What does doing a bathroom remodel with your spouse mean for your marriage?  He got the blue paint he wanted, but not the slate flooring he has tried to install during every remodel we’ve ever done. I got the bronze fixtures I wanted, but not as much glass tile in the tub that I would have liked.  I don’t work nearly as fast as he does, he drags me alongside him on the timeline, whereas I’d rather browse and meander.  In the end I appreciate his need to quickly finish every project he starts.  He HATES unchecked boxes. I don’t like them either, but I am definitely more apt to let time slip by in front of the TV or Words with Friends. Like anything in marriage…compromise.  It’s the name of the game.

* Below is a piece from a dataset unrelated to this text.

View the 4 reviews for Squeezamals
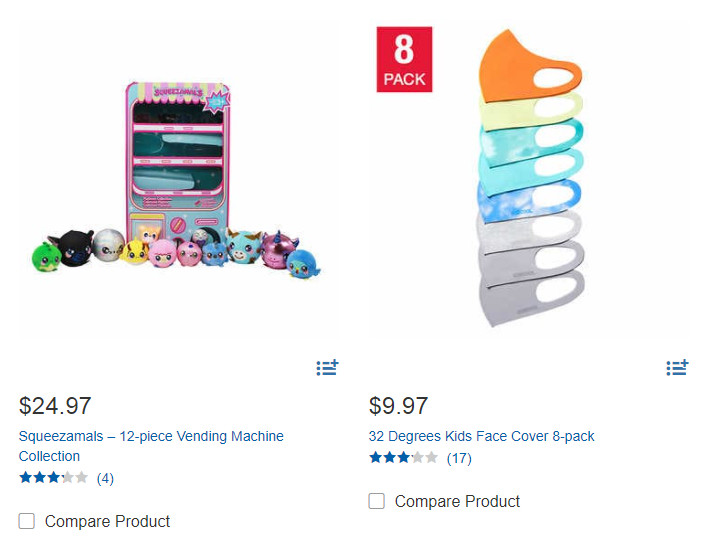Image resolution: width=717 pixels, height=551 pixels. click(105, 478)
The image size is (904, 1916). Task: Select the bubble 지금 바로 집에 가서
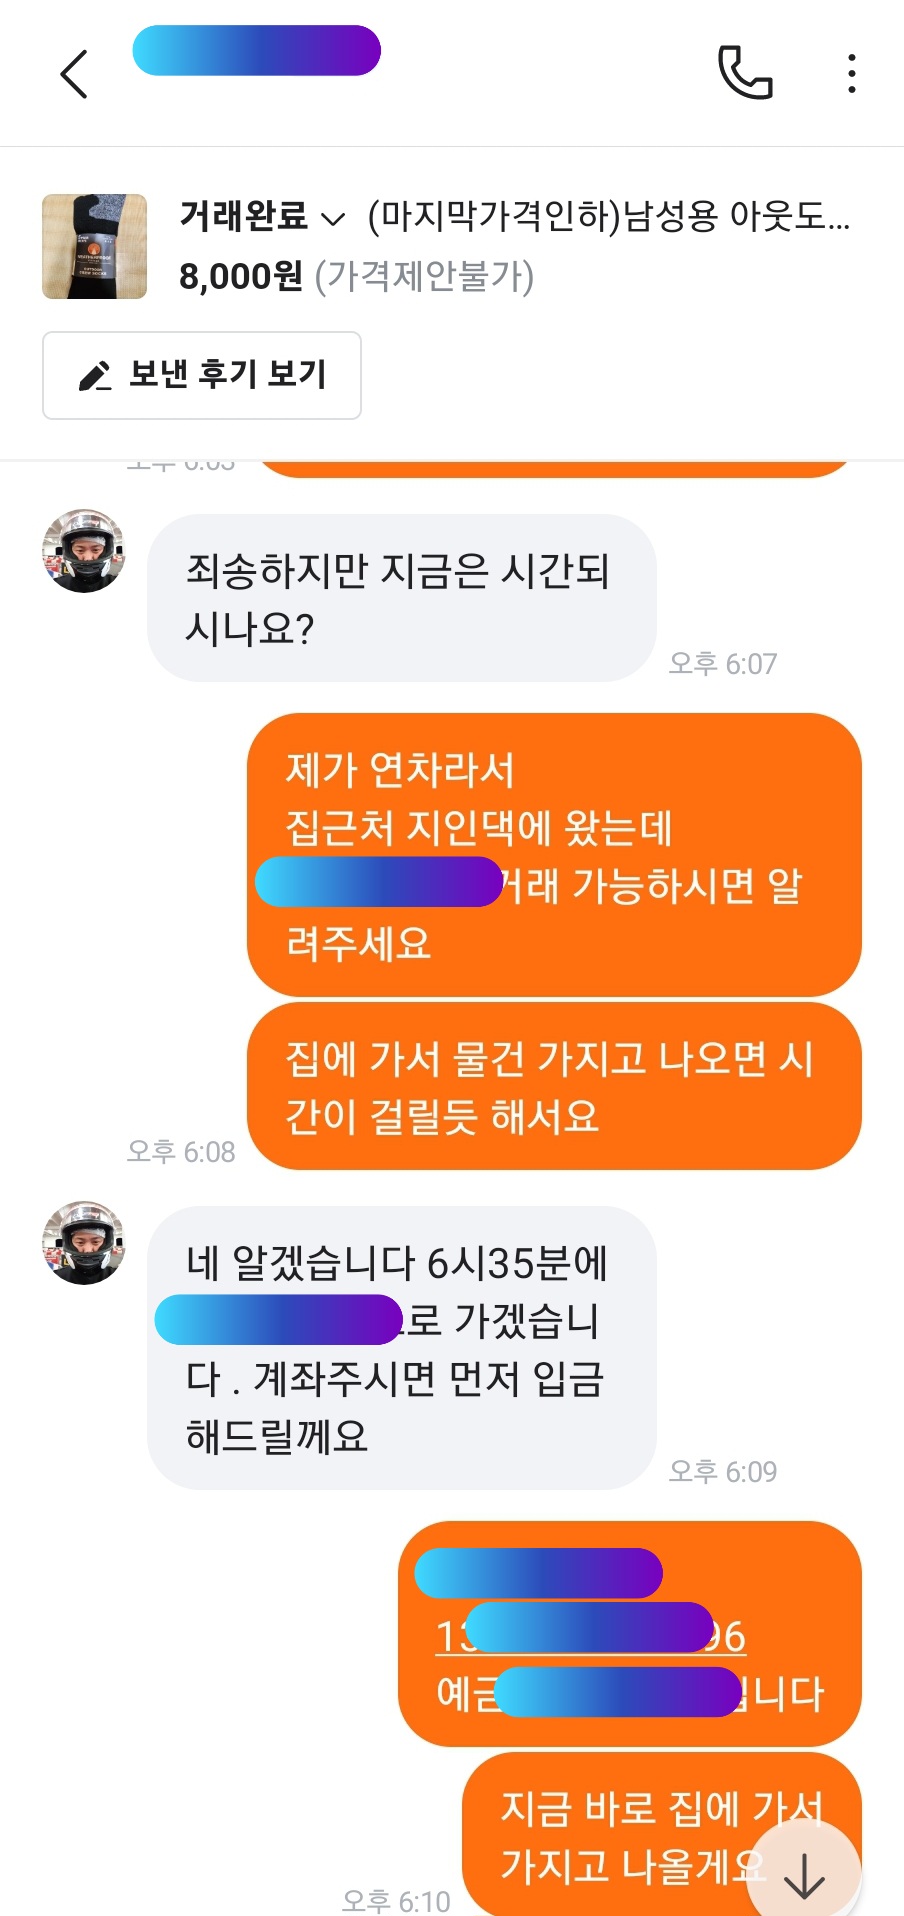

So, things to consider before taking on a home remodel project with your significant other:

1.  Plan at least 50% of your timeline for trips to your local home improvement store. Possibly THE most annoying part of every project we do.  Our car can drive itself there.

2.  It’s true what they say, you budgeted $2500?  Plan on $3500. I’d say a solid $100 of that was spackle.  An important tool for the “do it yourselfer.”

3.  Have friends and family with skills.  Likewise, it’s important for YOU and your spouse to have skills you can offer in trade for their help.  After this project, Brendan has 7 computers to fix and I have 4 lap dances to perform.

4. Buy a brand new house instead and then move at the first sign of peeling paint.

The bathroom is 98% done and I have Brendan to thank for all the hard work he put in to it.  It looks fabulous and our marriage is still in tact.  I’m gonna call this one a win.